A: Here’s a story from Tony Riddle, my colleague and great mentor, that I like. It’s about boxing but makes sense for running too: most boxing gyms take a newcomer and throw him into the ring against their best middle-weight. They think it toughens him up. The newcomer will either never come back or he’ll be tough enough to keep training. Problem is that he’ll have learned one of two things: 1) how to defend desperately or 2) how to lash out frenetically. A first race can be a bit like that “middle-weight” – if you don’t know what you’re doing it can beat you up and how you do will determine your “default reaction” for most of your running career. Thankfully, running is not quite as aggressive, so most beginners tend to enjoy it well enough, but for others it’s a real battle for survival or a real shock to the system. So let the first challenge you take on be realistic and manageable. Race shorter races first and learn the skill before rushing into the marathon. Focus on fun over tactics, goals, physiology splits and so on for as long as possible. As soon as you start enjoying the sport enough to stick with it and get ambitious, go get the advice of someone who has a proven track record of creating technically good runners and understands what it takes to stay healthy and enjoy the sport for a lifetime and not just next month. Read magazines and articles for fun but believe nothing unless the person has done it. Pick a time-honoured and proven method and stick to it and try to ignore a lot of the noise that is out there or you’ll get constantly distracted and never get any real consistency.

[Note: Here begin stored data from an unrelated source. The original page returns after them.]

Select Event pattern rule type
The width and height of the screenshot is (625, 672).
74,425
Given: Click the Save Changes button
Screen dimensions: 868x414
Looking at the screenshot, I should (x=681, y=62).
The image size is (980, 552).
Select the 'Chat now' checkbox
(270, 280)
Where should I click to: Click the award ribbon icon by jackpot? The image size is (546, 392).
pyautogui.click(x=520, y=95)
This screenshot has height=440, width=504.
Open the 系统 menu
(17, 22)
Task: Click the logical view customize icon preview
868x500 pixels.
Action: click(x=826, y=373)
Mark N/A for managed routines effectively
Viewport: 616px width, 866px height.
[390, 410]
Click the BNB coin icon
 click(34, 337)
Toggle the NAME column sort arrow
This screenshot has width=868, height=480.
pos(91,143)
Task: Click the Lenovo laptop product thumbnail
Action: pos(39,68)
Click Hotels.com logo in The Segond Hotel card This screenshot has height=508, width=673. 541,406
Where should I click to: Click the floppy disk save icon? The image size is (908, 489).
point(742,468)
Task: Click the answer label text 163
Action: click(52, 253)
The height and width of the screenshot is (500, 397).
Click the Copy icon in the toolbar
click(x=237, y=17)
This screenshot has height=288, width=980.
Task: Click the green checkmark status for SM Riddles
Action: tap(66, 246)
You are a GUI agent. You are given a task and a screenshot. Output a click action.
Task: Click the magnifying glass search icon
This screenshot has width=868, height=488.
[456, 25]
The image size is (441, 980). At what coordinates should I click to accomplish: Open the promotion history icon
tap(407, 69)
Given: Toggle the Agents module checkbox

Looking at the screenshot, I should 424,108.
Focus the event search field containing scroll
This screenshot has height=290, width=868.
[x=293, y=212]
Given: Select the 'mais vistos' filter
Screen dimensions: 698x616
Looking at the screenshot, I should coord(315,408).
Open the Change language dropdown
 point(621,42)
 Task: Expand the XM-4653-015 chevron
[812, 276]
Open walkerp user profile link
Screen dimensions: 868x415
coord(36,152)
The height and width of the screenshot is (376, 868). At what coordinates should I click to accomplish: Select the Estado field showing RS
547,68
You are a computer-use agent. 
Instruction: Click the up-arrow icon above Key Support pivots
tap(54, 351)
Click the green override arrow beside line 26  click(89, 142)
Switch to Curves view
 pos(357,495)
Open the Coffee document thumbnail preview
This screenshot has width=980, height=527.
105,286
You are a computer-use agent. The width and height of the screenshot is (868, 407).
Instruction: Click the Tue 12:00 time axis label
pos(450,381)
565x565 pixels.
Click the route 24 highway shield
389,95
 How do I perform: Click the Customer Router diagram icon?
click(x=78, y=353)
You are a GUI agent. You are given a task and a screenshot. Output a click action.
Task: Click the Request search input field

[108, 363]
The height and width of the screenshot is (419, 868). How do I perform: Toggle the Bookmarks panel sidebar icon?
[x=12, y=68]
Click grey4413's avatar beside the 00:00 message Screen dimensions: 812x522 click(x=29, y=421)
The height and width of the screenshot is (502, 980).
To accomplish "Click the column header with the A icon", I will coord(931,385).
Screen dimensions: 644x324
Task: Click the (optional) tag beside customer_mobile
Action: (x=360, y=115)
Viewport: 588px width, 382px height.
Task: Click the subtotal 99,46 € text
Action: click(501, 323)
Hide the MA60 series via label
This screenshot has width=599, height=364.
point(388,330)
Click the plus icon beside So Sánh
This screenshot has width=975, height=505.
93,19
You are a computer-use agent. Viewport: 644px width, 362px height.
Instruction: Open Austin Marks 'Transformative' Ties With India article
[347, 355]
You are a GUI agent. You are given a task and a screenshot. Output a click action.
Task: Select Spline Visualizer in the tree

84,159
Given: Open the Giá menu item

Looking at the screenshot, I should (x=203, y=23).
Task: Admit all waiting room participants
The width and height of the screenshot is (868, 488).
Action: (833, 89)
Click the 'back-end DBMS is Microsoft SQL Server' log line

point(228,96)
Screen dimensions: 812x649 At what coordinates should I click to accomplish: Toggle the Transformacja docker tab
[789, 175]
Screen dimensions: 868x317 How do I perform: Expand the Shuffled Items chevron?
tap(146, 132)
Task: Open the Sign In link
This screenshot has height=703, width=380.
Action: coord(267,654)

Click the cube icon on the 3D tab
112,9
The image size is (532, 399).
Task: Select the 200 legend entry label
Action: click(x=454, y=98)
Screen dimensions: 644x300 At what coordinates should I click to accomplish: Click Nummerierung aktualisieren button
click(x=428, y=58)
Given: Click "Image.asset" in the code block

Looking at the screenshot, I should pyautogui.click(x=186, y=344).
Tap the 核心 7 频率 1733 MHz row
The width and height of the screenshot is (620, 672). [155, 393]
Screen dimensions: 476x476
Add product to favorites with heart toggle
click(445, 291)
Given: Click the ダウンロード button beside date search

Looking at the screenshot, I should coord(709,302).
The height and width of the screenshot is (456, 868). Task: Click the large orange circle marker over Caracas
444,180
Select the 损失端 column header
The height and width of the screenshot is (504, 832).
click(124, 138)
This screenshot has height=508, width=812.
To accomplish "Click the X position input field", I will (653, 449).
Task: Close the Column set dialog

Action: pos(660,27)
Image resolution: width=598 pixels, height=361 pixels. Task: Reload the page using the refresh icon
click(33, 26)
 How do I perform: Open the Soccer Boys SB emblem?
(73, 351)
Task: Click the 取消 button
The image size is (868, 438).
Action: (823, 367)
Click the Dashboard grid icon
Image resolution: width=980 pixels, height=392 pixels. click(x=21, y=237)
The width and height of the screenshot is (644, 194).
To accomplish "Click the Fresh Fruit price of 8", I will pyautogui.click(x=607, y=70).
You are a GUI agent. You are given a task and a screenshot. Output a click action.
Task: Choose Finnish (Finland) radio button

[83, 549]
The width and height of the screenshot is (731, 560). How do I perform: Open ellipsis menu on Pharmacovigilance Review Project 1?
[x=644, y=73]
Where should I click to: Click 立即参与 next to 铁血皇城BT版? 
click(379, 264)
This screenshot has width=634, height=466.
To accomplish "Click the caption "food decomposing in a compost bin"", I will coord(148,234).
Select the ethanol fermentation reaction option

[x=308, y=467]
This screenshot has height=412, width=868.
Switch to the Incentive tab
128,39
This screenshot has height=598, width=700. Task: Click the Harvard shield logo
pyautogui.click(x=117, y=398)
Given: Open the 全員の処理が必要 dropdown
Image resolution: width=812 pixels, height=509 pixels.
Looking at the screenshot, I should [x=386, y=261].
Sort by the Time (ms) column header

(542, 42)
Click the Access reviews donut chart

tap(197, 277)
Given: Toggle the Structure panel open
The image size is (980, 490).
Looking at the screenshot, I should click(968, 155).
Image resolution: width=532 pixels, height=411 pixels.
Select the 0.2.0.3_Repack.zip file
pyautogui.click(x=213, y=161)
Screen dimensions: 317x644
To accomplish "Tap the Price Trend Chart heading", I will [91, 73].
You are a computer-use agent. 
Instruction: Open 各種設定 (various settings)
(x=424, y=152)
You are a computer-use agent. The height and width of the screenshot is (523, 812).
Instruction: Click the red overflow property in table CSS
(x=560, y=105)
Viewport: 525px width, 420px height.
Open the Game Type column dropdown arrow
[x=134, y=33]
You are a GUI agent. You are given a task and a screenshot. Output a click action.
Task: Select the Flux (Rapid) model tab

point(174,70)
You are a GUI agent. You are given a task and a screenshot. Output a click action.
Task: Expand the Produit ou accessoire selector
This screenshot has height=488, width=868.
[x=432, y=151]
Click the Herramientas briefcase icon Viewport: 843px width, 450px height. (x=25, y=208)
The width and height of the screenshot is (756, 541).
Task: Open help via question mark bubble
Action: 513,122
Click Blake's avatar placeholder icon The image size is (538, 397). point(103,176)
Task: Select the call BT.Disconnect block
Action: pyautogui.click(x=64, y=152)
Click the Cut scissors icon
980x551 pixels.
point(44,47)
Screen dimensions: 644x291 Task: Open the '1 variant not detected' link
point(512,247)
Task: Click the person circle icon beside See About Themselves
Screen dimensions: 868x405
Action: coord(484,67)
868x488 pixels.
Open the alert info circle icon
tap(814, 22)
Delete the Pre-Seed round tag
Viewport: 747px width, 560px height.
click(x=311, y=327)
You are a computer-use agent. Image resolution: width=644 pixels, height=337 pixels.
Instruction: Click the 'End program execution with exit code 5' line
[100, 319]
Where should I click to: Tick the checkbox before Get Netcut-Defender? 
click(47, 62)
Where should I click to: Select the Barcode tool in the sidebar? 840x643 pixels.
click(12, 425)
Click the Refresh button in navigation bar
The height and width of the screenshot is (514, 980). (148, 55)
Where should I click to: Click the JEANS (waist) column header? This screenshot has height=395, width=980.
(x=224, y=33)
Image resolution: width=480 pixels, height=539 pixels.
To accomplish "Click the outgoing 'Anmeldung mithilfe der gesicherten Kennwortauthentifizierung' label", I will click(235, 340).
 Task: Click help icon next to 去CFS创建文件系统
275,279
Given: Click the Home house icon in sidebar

Q: Would you like to say anything that i’ve not asked? feel free..

A: Just to say that running was a major positive force in my life and it can be in anyone’s life. It’s a fundamental activity that is part of our heritage and that we were all born to do well and effortlessly. Keep a healthy perspective whatever you do. Any virtue we have can turn on its head – a good work ethic can become obsession, focus can become single-mindedness, competitiveness can become antagonism and envy. John Lenihan noted in a course we did how he felt there’s too much focus on things that matter the least over things that matter the most in running nowadays. It’s all about technology, goodie bags, what shoes to wear, what watches to buy and the whole sideshow. Personally I’d like running to be back focused on training, camaraderie, competitors, tactics, results and, of course, fun. Running doesn’t really need all the glitz and glamour and I think you can see the harm it has done to football, even if it brought in a lot of money. I certainly don’t feel as connected to football or footballers as I did in the eighties, so running has a chance to be the sport that stands out and keeps its old school values intact.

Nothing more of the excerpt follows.